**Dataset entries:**
*****

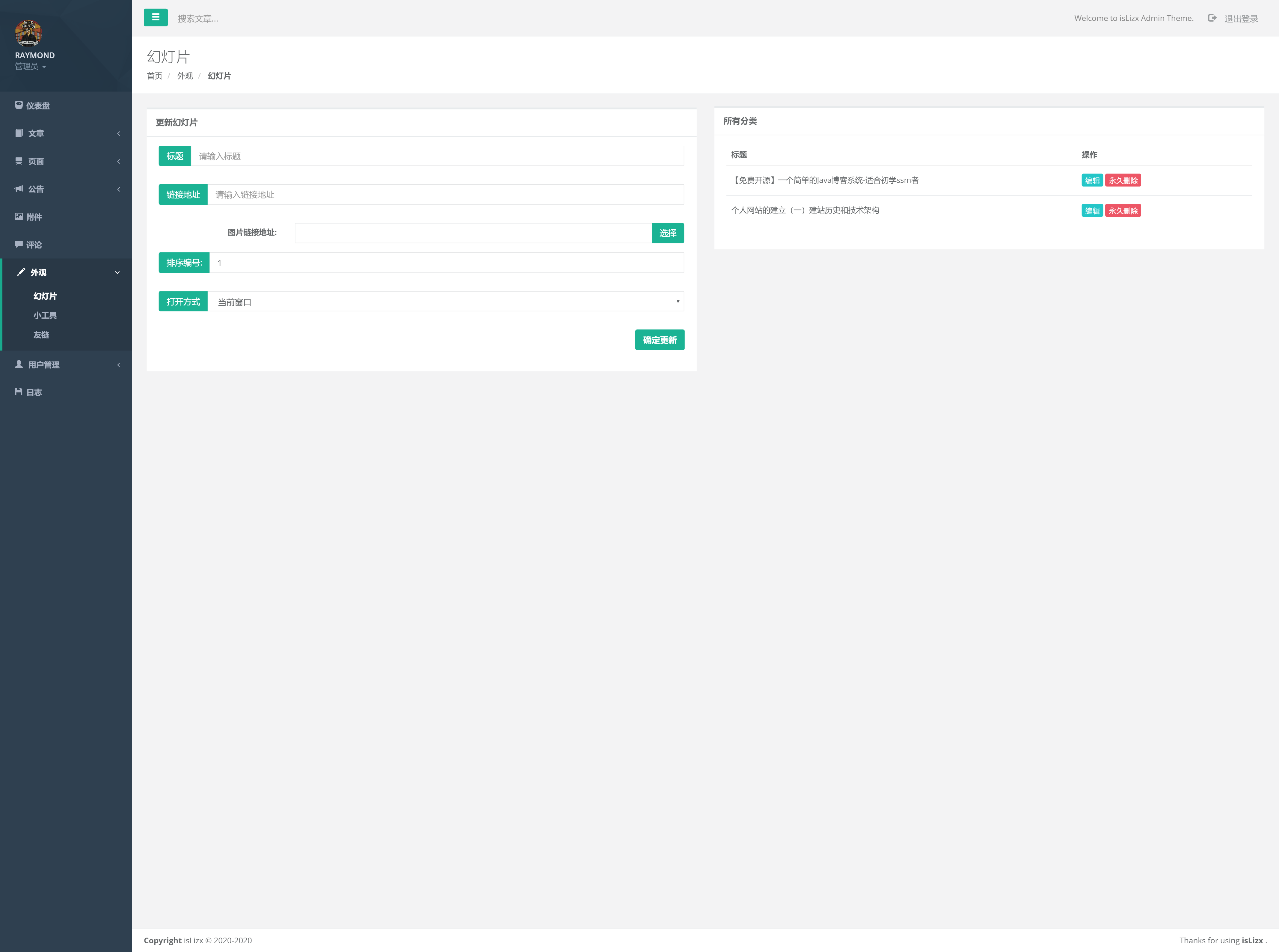Click the megaphone icon beside 公告
This screenshot has height=952, width=1279.
tap(19, 189)
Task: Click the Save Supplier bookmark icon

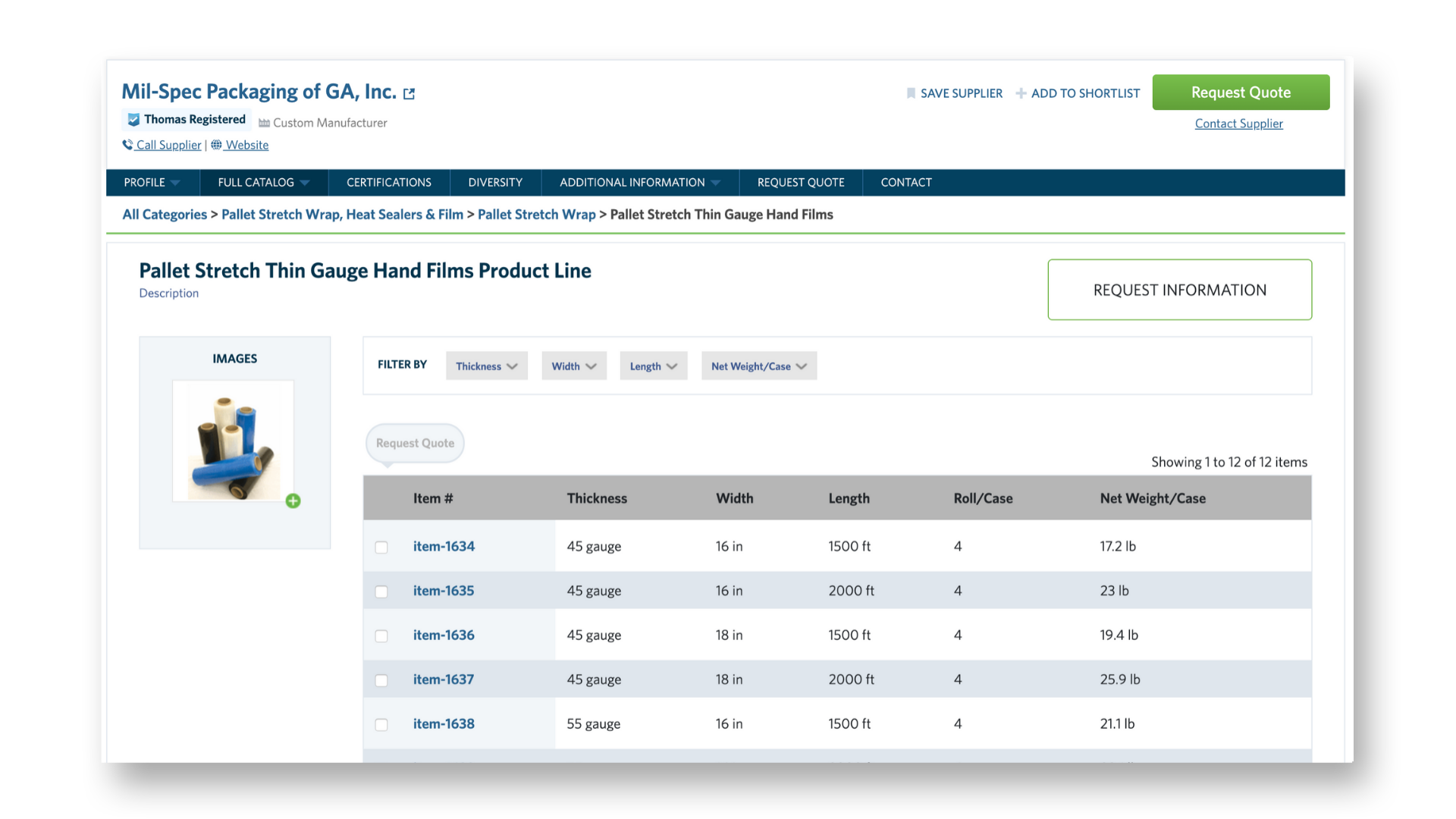Action: pyautogui.click(x=911, y=93)

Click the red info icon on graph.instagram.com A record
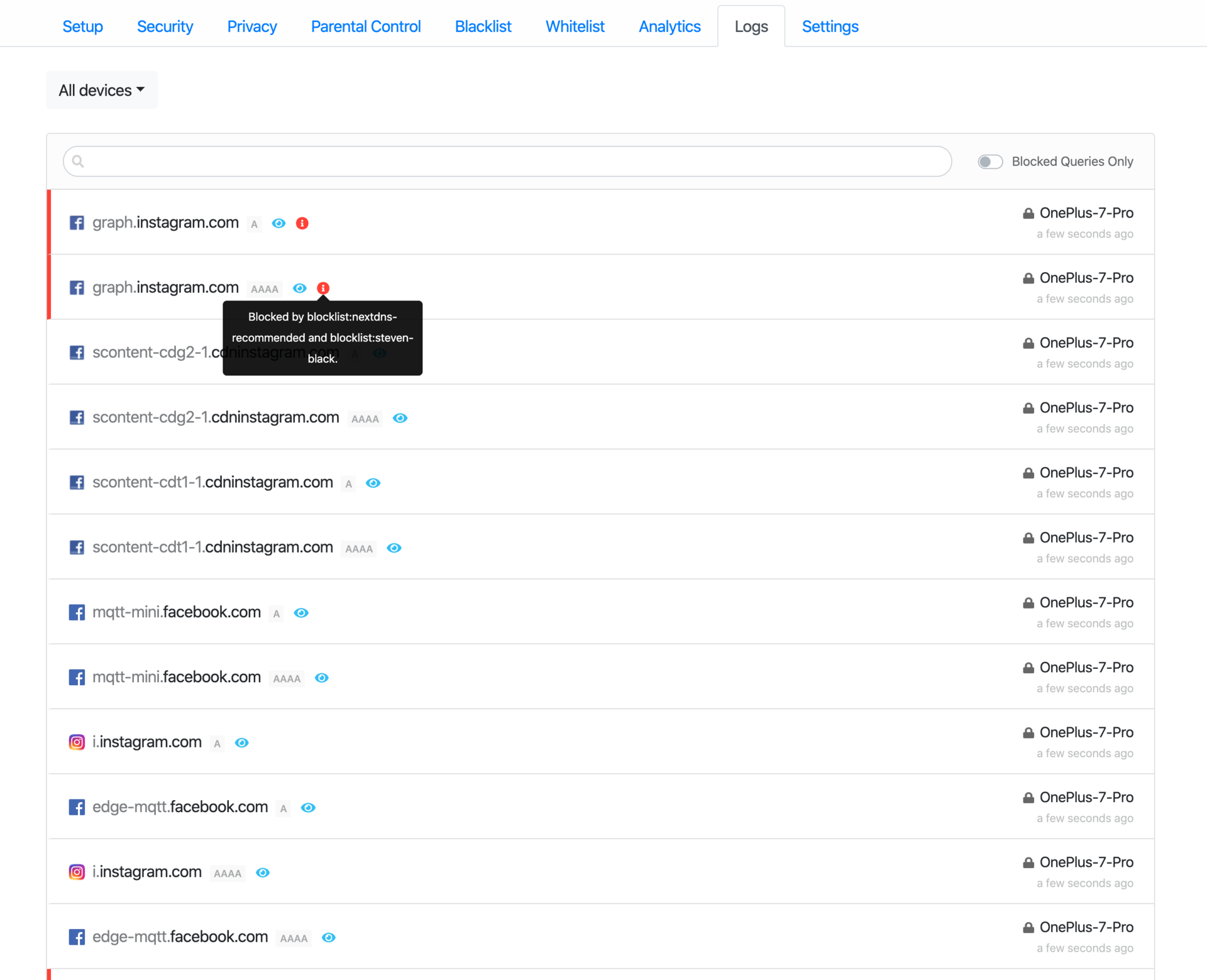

*****

**What you are asked to do:** Give back exactly the lines from the line with "Task: Click the Save Supplier bookmark icon" through the end of the records, both included; keep all pictures out.

**Solved problem:**
Task: Click the Save Supplier bookmark icon

Action: pyautogui.click(x=911, y=93)

Click the red info icon on graph.instagram.com A record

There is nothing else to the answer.